- **WORK REQUIRED**
Please copy the lines of the records below word for word, beginning with the line that contains "Image resolution: width=380" and ending with the line that contains "Action: coord(430,10)", including both.

(Entries for locating words and elements)

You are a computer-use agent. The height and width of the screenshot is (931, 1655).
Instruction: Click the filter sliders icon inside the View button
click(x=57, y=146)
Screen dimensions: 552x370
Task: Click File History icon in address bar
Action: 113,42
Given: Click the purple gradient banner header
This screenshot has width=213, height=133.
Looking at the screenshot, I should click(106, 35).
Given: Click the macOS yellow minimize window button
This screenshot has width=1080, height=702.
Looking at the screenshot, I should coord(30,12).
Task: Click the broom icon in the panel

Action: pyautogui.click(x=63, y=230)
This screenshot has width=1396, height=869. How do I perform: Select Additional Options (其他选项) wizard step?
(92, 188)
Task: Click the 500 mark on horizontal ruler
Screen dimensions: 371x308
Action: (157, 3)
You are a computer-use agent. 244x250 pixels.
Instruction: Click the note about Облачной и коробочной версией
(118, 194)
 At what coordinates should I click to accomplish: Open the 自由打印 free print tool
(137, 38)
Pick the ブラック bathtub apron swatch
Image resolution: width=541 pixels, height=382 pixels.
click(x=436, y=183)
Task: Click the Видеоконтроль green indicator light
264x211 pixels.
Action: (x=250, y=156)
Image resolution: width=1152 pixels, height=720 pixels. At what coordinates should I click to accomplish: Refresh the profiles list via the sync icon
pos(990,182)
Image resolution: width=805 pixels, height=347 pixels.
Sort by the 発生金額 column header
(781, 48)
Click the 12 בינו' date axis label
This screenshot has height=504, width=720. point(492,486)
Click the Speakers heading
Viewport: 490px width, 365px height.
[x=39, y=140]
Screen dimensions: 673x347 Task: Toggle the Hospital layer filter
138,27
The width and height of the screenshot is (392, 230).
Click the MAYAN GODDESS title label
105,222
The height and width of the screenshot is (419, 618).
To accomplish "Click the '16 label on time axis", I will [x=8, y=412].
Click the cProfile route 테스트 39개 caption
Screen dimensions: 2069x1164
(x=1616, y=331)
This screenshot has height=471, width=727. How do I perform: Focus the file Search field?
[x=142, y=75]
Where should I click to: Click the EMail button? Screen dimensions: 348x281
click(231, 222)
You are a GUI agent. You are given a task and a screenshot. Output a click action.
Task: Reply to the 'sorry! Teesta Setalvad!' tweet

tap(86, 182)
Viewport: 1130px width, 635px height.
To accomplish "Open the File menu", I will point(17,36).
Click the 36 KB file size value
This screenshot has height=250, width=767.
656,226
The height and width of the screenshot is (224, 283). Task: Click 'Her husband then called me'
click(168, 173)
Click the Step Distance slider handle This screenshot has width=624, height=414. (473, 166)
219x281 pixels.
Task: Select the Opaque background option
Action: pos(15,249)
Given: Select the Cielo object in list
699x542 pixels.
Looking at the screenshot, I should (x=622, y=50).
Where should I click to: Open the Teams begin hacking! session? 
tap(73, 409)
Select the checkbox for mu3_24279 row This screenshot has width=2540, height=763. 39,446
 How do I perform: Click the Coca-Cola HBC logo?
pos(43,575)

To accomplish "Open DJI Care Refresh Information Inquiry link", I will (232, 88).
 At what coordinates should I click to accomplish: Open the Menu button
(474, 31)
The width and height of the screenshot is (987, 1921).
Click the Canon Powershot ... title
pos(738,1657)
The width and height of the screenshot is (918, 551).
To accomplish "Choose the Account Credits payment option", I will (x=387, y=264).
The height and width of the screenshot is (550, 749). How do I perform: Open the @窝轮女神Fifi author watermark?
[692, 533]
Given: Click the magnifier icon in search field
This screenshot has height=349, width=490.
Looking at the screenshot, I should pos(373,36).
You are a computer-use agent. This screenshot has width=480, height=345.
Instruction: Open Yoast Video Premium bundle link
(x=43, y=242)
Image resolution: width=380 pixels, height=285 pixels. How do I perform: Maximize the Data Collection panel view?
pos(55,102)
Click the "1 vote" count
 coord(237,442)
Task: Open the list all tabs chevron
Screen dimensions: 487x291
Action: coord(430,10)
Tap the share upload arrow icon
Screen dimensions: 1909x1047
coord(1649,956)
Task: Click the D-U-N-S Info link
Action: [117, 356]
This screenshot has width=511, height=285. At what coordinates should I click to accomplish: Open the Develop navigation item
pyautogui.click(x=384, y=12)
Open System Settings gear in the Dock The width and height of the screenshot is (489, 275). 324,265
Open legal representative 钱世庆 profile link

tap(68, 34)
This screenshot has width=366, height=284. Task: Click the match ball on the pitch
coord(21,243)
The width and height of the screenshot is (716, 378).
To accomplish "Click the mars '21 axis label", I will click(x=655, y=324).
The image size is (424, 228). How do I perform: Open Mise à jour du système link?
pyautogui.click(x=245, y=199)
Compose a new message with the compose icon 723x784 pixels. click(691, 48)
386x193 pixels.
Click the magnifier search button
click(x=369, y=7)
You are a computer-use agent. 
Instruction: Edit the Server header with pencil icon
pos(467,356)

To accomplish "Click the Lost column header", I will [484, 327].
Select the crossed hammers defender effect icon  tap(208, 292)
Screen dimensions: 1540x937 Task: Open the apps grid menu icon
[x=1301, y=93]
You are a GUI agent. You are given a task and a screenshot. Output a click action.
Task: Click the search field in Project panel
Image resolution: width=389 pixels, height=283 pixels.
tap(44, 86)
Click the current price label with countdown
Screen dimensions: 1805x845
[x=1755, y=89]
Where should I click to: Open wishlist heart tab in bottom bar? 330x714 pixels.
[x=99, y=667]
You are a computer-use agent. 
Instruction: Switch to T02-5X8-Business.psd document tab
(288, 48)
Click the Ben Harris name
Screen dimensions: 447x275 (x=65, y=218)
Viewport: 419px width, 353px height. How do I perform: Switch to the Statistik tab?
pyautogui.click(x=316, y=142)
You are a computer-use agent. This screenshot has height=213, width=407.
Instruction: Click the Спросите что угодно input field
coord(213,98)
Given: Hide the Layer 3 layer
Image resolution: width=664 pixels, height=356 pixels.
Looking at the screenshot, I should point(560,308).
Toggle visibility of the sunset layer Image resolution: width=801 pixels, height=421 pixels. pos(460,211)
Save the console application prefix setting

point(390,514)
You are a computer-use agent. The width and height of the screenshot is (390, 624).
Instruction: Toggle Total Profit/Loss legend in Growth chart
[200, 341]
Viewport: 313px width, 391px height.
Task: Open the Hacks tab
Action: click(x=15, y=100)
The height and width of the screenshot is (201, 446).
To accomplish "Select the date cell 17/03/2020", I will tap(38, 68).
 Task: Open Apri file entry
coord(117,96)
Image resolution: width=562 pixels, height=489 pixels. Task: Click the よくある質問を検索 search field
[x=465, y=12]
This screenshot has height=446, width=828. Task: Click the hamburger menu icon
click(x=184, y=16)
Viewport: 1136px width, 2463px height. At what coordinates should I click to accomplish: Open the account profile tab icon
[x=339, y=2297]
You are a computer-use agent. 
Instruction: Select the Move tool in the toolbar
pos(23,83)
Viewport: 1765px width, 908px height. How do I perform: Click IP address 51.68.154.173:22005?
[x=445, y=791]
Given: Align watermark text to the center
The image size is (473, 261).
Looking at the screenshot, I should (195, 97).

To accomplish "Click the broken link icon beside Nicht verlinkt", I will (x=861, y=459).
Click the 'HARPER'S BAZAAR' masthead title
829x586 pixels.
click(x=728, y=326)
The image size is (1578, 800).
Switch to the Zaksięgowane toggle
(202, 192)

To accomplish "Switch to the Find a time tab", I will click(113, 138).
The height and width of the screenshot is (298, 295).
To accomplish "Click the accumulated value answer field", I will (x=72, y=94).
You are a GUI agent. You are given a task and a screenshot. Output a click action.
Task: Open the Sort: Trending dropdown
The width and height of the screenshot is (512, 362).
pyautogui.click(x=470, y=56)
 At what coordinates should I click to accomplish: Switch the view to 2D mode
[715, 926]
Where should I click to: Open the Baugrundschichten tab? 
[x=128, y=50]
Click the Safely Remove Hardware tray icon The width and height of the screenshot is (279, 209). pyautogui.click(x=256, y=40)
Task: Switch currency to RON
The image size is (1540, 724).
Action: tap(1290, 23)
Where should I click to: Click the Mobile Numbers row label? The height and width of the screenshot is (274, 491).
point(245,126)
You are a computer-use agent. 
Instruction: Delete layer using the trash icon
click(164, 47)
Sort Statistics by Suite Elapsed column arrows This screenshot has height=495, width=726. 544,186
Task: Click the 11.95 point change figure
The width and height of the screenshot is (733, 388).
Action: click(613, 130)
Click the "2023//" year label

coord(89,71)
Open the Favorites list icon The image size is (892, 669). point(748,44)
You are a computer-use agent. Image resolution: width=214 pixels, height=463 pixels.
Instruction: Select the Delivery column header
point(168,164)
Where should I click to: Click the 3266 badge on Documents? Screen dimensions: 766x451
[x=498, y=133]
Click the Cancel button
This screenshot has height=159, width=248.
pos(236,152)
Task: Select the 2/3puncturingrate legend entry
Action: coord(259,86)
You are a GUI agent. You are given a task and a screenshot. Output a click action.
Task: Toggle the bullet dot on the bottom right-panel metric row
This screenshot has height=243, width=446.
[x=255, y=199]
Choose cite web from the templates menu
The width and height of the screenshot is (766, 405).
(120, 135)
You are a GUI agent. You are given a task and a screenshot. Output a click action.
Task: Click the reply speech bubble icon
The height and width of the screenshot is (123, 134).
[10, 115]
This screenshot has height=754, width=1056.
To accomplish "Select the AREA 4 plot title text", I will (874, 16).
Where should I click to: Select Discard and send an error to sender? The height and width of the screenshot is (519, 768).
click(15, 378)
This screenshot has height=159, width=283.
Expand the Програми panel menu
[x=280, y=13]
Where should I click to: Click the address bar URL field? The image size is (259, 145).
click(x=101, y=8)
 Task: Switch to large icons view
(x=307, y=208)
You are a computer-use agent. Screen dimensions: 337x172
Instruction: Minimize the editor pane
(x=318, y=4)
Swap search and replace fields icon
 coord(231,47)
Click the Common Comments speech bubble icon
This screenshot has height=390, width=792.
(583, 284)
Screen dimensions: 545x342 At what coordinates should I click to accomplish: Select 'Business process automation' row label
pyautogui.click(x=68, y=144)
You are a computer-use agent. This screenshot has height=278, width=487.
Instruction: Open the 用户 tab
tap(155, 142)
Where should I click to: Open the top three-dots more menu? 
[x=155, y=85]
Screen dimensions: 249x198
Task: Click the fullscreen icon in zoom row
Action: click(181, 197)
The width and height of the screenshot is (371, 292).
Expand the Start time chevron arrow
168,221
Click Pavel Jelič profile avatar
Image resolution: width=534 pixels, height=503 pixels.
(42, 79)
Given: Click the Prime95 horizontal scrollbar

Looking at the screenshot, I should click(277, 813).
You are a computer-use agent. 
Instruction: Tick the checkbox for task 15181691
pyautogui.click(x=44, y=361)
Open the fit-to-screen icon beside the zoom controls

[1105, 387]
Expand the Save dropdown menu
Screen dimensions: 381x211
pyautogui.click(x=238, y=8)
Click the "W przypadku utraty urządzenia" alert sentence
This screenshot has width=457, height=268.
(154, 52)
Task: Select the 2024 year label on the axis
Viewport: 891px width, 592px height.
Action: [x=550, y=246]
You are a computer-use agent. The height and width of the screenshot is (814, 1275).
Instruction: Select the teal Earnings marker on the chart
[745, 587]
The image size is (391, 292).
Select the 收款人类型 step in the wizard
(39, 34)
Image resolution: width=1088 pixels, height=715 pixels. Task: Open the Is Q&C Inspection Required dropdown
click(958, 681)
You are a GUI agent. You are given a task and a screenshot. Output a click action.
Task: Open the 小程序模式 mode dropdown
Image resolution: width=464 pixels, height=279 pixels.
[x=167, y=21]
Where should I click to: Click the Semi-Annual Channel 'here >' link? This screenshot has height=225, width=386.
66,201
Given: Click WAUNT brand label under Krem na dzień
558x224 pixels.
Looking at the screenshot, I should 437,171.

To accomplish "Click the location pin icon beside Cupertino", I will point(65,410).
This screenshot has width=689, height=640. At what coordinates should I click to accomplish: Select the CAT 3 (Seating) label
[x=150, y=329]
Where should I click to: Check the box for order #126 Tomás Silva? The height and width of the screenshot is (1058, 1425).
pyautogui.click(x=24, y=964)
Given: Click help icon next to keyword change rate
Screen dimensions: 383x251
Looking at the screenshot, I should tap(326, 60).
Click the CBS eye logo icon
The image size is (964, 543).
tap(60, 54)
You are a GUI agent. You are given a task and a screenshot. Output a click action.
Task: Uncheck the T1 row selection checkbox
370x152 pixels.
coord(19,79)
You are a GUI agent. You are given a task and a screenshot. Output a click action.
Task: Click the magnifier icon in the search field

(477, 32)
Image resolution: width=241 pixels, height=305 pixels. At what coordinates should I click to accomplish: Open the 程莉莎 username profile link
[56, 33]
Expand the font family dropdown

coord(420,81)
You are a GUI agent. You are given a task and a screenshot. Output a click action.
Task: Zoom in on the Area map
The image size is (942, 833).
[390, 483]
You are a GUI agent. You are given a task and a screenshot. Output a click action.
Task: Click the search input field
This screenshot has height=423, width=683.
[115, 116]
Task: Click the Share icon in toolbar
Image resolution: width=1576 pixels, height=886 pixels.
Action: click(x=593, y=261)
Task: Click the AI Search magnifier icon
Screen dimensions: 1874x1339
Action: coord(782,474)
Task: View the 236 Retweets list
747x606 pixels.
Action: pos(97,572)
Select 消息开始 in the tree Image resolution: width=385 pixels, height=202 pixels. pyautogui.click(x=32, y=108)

- **REPLY TO THE TASK**
Image resolution: width=380 pixels, height=285 pixels. How do I perform: Maximize the Data Collection panel view?
pos(55,102)
Click the "1 vote" count
 coord(237,442)
Task: Open the list all tabs chevron
Screen dimensions: 487x291
Action: coord(430,10)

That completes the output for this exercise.